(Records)
* * * * * * * * *
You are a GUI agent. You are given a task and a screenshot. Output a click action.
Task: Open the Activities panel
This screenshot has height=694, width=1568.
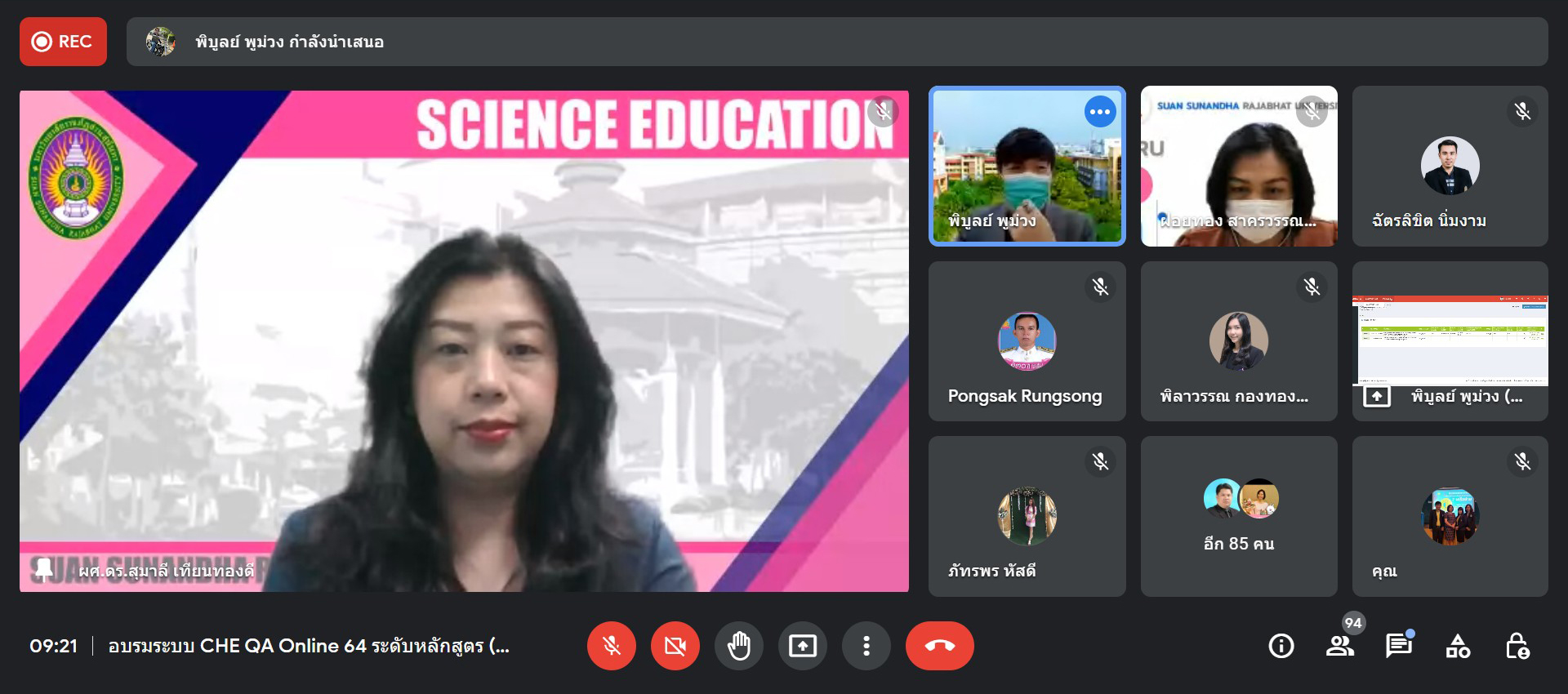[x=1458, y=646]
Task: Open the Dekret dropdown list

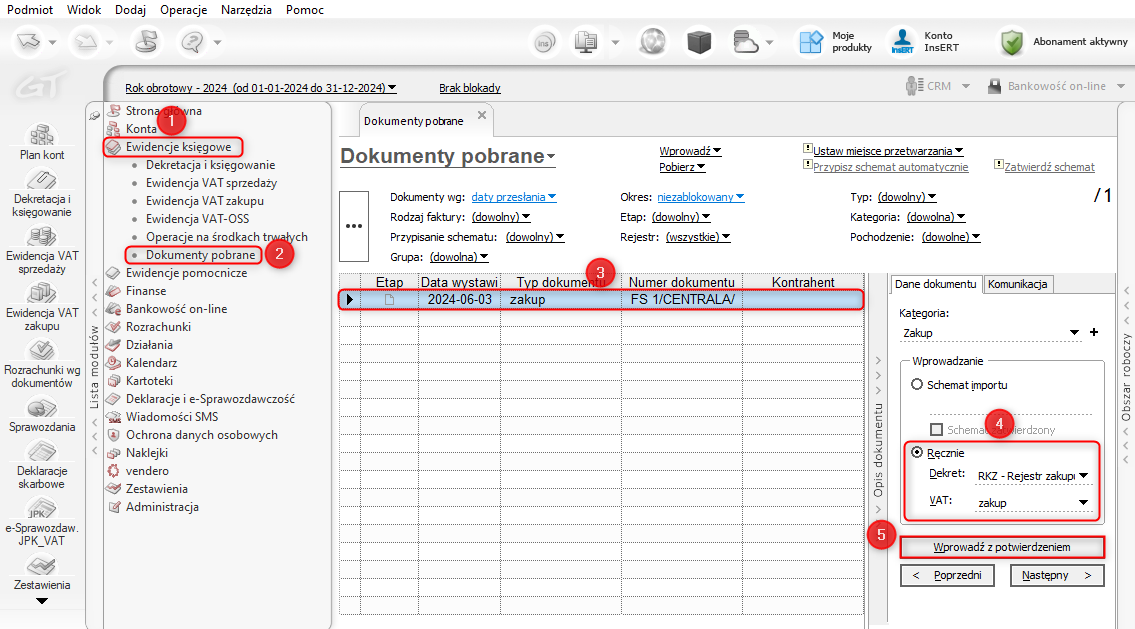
* * * * * * * * *
### DIRECTION
Rewrite the material above as a numbered list with one line per item, skipping blank lines and leaving out the pictures.

### TASK OUTPUT
1. You are a GUI agent. You are given a task and a screenshot. Output a click action.
2. Task: Open the Activities panel
3. This screenshot has height=694, width=1568.
4. [x=1458, y=646]
5. Task: Open the Dekret dropdown list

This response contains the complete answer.